An analysis of circulating tumor DNA, or ctDNA, can help guide treatment decisions for patients with difficult-to-treat high-grade serous ovarian cancer, a study shows.
The study, “Prospective Longitudinal ctDNA Workflow Reveals Clinically Actionable Alterations in Ovarian Cancer,” was published in journal Precision Oncology.
Cancers generally develop due to accumulation of genetic mutations in a specific cell. As cancer grows and spreads, tumor cells leak some of their DNA molecules into the bloodstream, so sampling these circulating tumor DNA may help provide a snapshot of the types of genetic mutations occur in cancer.
Additionally, since the effectiveness of some chemotherapy regimens is dependent on the mutational status of the tumor, researchers have suggested that ctDNA analysis may provide useful information for personalized guided treatment.
ctDNA sampling is an attractive assessment technique because it is minimally invasive, requiring only a common blood sample. Unfortunately, the clinical value of ctDNA remains controversial, particularly due to lack of standardized and often poorly described analysis approaches.
To overcome this challenge, Finnish researchers implemented a clinical ctDNA workflow that can help detect clinically relevant mutations in more than 500 cancer-related genes. This workflow results from the combination of ctDNA analysis-tailored bioinformatics pipelines and a Translational Oncology Knowledgebase.
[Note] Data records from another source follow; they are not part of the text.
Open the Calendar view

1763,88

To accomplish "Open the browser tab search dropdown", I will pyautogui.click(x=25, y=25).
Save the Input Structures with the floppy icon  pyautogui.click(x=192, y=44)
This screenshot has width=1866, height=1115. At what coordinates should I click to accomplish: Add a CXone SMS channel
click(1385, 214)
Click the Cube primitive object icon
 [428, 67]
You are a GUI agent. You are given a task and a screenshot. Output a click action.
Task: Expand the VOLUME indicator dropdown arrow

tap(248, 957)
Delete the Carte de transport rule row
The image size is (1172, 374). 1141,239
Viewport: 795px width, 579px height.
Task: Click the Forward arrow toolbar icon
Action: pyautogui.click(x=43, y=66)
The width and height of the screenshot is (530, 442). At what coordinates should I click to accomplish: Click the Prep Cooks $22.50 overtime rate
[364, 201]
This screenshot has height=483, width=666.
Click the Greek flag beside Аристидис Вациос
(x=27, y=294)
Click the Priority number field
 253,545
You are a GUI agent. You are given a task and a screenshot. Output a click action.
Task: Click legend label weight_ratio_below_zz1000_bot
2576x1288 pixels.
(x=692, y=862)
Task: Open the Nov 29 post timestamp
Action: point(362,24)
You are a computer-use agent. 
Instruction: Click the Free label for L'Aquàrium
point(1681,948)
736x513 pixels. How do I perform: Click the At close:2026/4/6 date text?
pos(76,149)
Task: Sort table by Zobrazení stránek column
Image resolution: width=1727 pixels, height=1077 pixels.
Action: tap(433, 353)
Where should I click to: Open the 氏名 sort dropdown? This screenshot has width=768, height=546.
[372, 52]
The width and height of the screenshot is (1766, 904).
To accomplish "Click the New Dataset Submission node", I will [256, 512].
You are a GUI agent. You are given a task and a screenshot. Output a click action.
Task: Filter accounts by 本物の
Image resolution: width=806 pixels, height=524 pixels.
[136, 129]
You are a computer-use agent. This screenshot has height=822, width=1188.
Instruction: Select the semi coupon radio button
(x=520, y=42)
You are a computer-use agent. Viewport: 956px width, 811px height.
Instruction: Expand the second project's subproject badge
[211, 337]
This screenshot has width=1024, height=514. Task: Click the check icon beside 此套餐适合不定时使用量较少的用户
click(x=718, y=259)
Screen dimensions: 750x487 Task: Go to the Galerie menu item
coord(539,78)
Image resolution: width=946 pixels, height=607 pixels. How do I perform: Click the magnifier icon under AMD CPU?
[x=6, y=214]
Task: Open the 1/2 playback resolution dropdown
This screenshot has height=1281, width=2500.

Researchers applied their new workflow to a prospective cohort consisting of 78 ctDNA samples that were collected before, during, and after treatment from 12 patients who had high-grade serous ovarian cancer. They also analyzed the genetic profile of primary tumor tissue samples collected from these patients.
High-grade serous ovarian cancer is the most common and aggressive form of epithelial ovarian cancer with a five-year survival rate of 43%.
Results indicated there was a good correlation between the presence of genetic mutations and copy number alterations in ctDNA and primary tumor samples. Using ctDNA analysis, the team was able to identify mutations in seven patients (58%) that could be treated using clinically available therapies.
Next, the team used this analysis to change the treatment strategy in one patient who had severe ovarian cancer that was not responding to chemotherapy.
The ctDNA analysis revealed that the tumor was carrying a genetic variant known as an ERBB2 amplification, which is, in fact, a predictive biomarker for targeted treatment with Genentech‘s Herceptin (trastuzumab). Based on this finding, the patient started treatment with Herceptin combined with carboplatin and paclitaxel.
With only three treatment cycles, it was possible to detect a reduction in levels of CA-125 (a well-known cancer biomarker) from 840 IU/mL to 19 IU/mL. Further evaluation by computed tomography (CT) scans showed that the patient also had significant tumor shrinkage, which confirmed that, at this point, it had already achieved a partial response to the tailored treatment.
“Early detection of poor-responding patients allows the design of alternative treatment strategies in [high-grade serous ovarian cancer],” the researchers said.
Another benefit associated with the use of ctDNA analysis is that it can help clinicians to manage how a patient is responding to therapy over time. Physicians can sample ctDNA during the course of treatment to monitor changes in the levels of cancer-associated genes.
“ctDNA sampling and sequencing with a large panel offers several benefits to physicians,” they wrote. “Response to therapy can be inferred using two or three consecutive ctDNA samples during therapy.”
The team believes these findings provide “a proof of concept for using ctDNA to guide clinical decisions” for the treatment of cancer.